You can hold one of the greatest records in sports, but if you don’t have much else, what does it mean?
We’re all defined by the choices we make. Happy 80th birthday, Peter Edward. I hope that today, you are remembered.
Now, then. . .
Ketel Marte, Tim Anderson, Eloy Jiménez, Ke’Bryan Hayes, Kevin Kiermaier, James Paxton, Miguel Cabrera, Cody Bellinger, FERNANDO FREAKING TATIS JR. Add in Mike Soroka, Sixto Sánchez, Kyle Lewis, George Springer, Zac Gallen and you’ve got what could be a shortlist of All-Star contenders or potential profile subjects. Instead, it’s a tour of players who have either hit the injured list already or are still out after sustaining spring training injuries or suffered recent setbacks. (Yahoo! Sports)
Has depth ever been more important in Baseball?
Will 2021 come to be know as the Season of Attrition?
Are the Reds poised to benefit and endure?

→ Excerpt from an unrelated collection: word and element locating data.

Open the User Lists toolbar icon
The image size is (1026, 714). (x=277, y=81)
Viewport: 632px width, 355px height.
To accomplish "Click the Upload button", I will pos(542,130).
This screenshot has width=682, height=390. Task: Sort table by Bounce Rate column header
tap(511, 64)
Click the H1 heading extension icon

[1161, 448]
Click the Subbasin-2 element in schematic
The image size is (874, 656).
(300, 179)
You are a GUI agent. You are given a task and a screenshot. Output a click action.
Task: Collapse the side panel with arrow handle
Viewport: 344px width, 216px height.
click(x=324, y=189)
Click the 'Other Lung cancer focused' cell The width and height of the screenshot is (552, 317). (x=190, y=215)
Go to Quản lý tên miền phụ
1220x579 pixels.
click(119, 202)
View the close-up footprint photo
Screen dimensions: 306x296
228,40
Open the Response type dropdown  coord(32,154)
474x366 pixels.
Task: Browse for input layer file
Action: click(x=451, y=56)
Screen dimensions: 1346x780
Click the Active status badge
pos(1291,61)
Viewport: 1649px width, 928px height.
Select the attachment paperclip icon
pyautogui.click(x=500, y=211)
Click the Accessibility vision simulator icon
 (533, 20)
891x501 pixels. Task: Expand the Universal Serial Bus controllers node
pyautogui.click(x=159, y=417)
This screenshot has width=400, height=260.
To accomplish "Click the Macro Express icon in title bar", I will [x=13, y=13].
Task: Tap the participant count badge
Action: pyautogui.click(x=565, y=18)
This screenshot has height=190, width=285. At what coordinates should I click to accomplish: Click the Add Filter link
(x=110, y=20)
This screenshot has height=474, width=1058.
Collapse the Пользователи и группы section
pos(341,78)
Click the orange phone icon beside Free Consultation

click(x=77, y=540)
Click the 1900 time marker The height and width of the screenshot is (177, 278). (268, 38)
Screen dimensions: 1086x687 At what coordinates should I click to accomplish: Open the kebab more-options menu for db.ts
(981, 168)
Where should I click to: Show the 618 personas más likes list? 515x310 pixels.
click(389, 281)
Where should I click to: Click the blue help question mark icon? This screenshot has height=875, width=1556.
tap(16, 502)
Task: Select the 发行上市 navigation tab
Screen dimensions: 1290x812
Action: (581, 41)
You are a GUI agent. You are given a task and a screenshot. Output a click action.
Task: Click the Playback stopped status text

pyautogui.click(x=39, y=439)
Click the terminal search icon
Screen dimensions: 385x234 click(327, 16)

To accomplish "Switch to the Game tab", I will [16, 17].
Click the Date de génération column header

In the outfield, certainly. They could lose a Winker or Senzel and not be traumatized. Naquin is this year’s Dietrich, Akiyama will be back soon.
Anywhere else?
Not starting pitching, unless you’re comforted by the thought of Tejay Antone replacing Castillo or Gray for any length of time. (And, maybe, you would be. The guy can deal. But he’s a neophyte.)
The deep depth is a year away at least: Greene and Lodolo. As for position players, who? If India goes down or slumps terribly, then what?
ELIMINATE REPLAY. . . It’s bad enough in any sport, when play is stopped for several minutes for a review. It’s worse when it’s stopped and they still get the call wrong.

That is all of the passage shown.